The AAT agreed with the ATO that the cash flow boost claim should be disallowed and noted the following key points which demonstrated that the payment of the director’s fee was not consistent with the company’s past practice and represented a scheme with a dominant (if not sole) purpose of increasing the cash flow boost amount:

  • While director’s fees were paid previously by the company, these were typically paid at the end of the income year.
  • The amount paid on this occasion exceeded the usual amount. The typical director’s fee amount would not have been sufficient to generate a PAYG obligation and hence an additional entitlement to the cash flow boost.
  • The amount withheld in relation to the payment under the PAYG rules was not in line with the amount that would be expected to be withheld in these circumstances. The withholding amount was calculated as if the payment related to a single week whereas the payment was considered to be in respect of the year to date.

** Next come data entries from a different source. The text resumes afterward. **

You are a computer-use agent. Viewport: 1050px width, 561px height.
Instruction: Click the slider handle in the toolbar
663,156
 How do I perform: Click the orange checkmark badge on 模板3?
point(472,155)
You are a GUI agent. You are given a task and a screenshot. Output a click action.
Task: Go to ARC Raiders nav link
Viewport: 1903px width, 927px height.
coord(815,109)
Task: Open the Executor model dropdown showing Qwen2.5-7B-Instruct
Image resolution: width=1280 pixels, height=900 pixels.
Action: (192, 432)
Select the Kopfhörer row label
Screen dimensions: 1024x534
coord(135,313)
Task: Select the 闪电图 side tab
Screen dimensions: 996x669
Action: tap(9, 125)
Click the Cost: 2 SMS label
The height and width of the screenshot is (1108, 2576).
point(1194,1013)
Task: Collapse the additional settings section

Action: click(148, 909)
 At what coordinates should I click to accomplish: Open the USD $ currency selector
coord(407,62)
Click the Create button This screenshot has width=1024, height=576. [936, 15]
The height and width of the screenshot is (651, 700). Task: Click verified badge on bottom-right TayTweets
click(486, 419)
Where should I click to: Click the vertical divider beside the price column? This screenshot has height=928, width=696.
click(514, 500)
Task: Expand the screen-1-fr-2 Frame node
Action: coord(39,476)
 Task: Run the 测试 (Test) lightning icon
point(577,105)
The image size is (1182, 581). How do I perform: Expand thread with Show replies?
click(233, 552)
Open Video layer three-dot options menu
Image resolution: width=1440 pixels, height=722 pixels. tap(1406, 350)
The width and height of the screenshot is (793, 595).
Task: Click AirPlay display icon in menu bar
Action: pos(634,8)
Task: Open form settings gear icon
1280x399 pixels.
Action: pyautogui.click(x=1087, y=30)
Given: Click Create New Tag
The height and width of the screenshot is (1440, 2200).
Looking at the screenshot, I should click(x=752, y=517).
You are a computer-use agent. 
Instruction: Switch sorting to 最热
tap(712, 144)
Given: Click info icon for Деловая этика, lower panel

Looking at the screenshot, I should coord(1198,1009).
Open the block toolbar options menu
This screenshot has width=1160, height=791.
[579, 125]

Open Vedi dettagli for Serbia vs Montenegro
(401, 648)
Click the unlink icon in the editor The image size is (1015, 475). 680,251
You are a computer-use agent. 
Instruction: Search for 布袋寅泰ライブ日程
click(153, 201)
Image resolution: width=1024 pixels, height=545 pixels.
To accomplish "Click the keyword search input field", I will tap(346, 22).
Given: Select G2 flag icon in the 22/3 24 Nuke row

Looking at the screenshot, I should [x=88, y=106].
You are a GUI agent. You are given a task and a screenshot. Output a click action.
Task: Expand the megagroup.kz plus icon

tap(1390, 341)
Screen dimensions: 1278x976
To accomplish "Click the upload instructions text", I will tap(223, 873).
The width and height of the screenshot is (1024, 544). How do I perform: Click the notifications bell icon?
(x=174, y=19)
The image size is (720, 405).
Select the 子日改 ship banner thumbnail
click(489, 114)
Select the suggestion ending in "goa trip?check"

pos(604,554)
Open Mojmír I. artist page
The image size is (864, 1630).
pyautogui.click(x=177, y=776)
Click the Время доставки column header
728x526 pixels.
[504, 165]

We have seen a number of cases in this area in recent months. The ATO is clearly investigating and taking action against entities which appear to have changed their ordinary business practices in order to obtain or increase an entitlement to the cash flow boost.


Disclosure of JobKeeper payments for listed entities

Treasury Laws Amendment (2021 Measures No. 2) Bill 2021

This Bill (which has now received Royal Assent) was originally introduced primarily to amend the income tax legislation and require deductible gift recipients (DGRs) to be registered charities or government agencies in order to retain their DGR status. Transitional rules have been introduced to allow currently registered DGRs time to comply with the new rules.

However, a significant addition was made to the Bill before it was passed by Parliament which requires listed entities to disclose certain information relating to the JobKeeper scheme.

The final version of the Bill includes amendments which require listed entities to provide the relevant market operator with a notice which states the following information (including in relation to their subsidiaries):

  • The number of employees for which
  • JobKeeper payments were received;
  • The sum of all JobKeeper payments received;
  • Whether there was a voluntary repayment of JobKeeper amounts.

ASIC will also be required to publish the reports. 

Note that this legislation does not have any direct bearing on the recent public stoush between the Senate and the Commissioner of Taxation, which relates to disclosing JobKeeper data for private companies.